A próxima figura repete a anterior, porém destaca os países do leste da Ásia (excluindo o Oriente Médio e as antigas repúblicas soviéticas, especificamente Jordânia e Cazaquistão). Repare que, com exceção da Malásia, todos os países estão na linha ou acima da linha. Vietnam e China são particularmente impressionantes no sentido que, mesmo com PIB per capita muito baixo, conseguem excelente desempenho nos exames do PISA. A última figura destaca apenas o Brasil.

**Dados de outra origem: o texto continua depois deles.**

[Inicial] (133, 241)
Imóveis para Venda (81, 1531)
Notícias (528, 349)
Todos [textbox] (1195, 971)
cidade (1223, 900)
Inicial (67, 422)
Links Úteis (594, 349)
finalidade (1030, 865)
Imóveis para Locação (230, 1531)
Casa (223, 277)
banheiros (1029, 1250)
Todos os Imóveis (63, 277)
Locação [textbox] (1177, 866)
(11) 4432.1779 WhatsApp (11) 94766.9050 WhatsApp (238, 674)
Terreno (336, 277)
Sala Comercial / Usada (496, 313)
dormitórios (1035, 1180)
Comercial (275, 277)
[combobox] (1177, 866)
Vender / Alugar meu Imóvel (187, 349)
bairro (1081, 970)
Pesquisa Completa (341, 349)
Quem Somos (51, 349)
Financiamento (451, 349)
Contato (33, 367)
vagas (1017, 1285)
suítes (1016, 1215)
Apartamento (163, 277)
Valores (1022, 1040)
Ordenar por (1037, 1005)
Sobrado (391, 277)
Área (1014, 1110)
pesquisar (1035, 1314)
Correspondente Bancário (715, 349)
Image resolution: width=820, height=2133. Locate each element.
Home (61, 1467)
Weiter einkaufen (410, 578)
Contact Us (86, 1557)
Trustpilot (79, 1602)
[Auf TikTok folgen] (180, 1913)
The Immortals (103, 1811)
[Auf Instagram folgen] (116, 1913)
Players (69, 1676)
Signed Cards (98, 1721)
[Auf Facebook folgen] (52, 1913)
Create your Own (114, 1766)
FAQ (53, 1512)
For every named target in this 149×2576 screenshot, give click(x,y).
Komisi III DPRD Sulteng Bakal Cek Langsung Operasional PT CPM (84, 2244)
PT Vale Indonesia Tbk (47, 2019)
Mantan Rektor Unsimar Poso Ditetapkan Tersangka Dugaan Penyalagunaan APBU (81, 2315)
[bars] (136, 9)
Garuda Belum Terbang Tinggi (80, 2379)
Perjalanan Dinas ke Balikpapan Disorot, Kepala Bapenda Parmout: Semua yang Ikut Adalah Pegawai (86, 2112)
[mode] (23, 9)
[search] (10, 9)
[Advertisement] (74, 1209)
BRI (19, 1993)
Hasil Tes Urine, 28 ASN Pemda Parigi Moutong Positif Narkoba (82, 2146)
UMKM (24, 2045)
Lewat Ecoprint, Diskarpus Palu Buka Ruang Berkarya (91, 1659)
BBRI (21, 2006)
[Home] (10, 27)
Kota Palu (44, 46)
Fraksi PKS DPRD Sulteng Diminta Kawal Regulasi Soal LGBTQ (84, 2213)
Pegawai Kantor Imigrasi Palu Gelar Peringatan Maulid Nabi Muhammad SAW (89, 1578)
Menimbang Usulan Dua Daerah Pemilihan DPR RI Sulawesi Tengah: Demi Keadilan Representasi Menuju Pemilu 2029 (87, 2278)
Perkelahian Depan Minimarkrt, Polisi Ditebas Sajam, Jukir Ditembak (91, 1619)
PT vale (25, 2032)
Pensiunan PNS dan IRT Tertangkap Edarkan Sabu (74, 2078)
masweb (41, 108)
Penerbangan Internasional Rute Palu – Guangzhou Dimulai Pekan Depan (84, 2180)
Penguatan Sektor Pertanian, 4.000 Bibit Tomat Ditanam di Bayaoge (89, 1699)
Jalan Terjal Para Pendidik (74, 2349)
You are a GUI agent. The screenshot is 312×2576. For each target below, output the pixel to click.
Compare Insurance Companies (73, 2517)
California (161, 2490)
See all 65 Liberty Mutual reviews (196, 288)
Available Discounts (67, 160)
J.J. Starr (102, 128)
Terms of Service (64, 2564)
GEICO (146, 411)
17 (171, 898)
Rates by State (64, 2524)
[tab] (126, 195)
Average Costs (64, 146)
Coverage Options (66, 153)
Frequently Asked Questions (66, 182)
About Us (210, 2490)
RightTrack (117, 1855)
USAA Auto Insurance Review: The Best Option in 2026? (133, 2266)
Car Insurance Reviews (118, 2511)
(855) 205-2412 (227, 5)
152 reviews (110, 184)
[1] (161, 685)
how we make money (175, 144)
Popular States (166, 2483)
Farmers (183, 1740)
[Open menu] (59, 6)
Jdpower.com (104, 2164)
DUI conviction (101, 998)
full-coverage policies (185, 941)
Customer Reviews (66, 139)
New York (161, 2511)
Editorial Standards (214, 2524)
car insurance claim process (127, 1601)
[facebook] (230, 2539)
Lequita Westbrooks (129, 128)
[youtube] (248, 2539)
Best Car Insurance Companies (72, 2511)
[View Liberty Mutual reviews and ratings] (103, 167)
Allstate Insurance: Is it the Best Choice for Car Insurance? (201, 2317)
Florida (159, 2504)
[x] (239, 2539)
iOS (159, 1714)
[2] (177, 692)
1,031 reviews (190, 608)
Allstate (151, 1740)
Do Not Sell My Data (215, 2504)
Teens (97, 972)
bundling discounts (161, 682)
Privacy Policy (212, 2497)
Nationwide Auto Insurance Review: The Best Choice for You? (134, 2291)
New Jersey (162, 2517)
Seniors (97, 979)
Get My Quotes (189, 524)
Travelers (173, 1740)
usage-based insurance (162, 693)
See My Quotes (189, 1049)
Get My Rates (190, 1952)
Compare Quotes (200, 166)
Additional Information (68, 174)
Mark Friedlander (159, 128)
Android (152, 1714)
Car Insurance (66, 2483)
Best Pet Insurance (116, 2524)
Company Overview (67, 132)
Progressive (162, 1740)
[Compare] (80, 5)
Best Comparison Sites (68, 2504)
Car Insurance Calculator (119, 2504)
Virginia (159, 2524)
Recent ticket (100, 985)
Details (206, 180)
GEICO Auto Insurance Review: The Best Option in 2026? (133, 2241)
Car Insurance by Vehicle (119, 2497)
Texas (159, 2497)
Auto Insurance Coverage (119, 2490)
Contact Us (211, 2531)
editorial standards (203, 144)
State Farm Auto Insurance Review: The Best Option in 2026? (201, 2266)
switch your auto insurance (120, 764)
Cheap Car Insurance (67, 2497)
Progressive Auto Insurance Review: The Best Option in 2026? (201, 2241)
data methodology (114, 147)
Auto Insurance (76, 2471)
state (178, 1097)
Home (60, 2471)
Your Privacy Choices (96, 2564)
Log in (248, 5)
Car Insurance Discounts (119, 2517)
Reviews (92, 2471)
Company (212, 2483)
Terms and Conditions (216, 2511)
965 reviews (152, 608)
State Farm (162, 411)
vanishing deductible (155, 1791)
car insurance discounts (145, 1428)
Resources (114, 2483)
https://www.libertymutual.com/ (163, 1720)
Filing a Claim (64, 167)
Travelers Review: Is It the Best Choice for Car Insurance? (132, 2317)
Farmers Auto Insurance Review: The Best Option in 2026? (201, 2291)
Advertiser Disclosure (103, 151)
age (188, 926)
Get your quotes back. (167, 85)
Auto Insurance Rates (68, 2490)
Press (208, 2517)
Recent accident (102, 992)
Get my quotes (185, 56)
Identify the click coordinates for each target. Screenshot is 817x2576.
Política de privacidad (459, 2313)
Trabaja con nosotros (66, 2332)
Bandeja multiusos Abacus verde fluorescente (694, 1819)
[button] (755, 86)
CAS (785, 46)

Insisto mais uma vez que os resultados desse texto devem ser vistos como uma provocação – ou, quando muito, como uma exploração preliminar. Neste sentido que concluo que existe alguma diferença entre os sistemas de ensino da América Latina e da Ásia que faz com que estudantes asiáticos tenham melhor desempenho no PISA quando comparados aos estudantes latino americanos, mesmo quando se leva em conta o PIB per capita dos países.
Embarcando no clima de provocação e fazendo uma pequena homenagem ao pessoal do Instituto Liberal do Centro Oeste (ILCO), que andou sendo criticado pelo crime supremo de questionar a obra de um intelectual respeitado, vou chamar este efeito que diferencia os estudantes da Ásia dos estudantes da América Latina em geral e do Brasil em particular de Efeito Paulo Freire. Assim, além de homenagear o ILCO, também faço uma reverência ao “maior intelectual da América Latina” e patrono da educação brasileira.